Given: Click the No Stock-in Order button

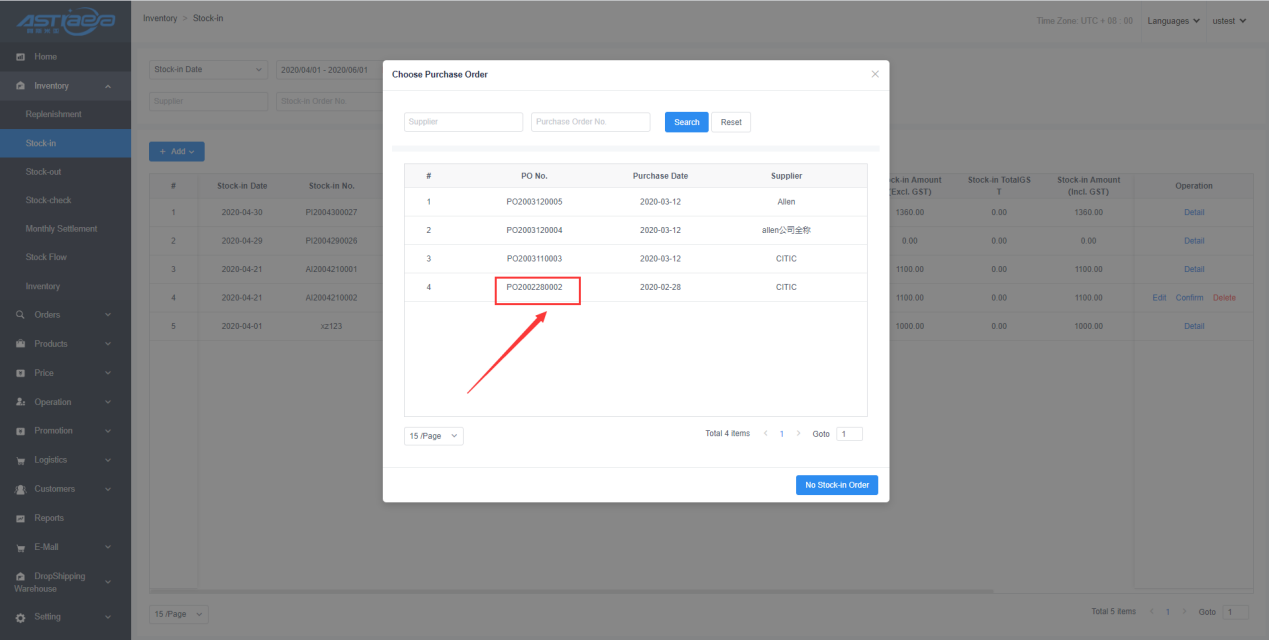Looking at the screenshot, I should click(836, 485).
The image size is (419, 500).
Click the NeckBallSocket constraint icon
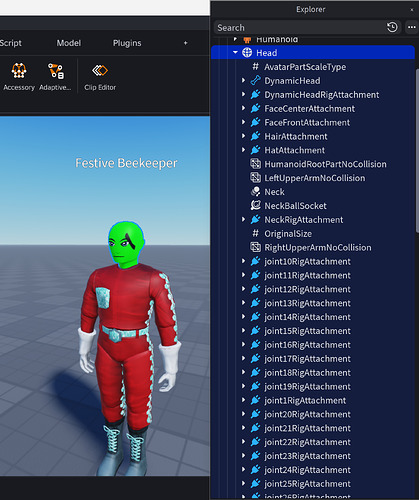coord(256,206)
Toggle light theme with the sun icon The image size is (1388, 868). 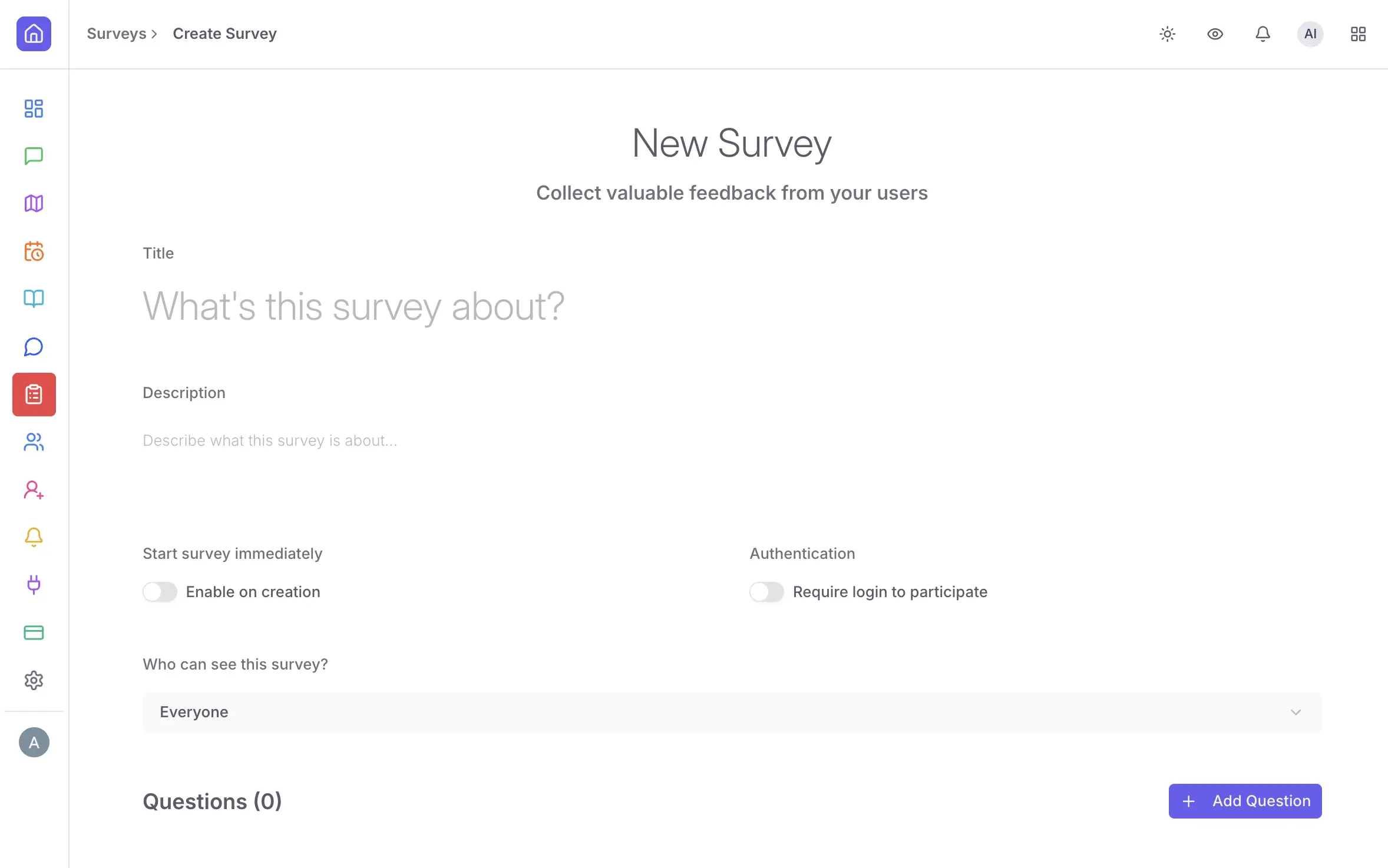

● **REQUIRED ACTION**: Restate each entry verbatim and skip every image.

● **REPLY TO THE TASK**:
Given: Click the No Stock-in Order button

Looking at the screenshot, I should click(836, 485).
The image size is (419, 500).
Click the NeckBallSocket constraint icon
coord(256,206)
Toggle light theme with the sun icon The image size is (1388, 868). 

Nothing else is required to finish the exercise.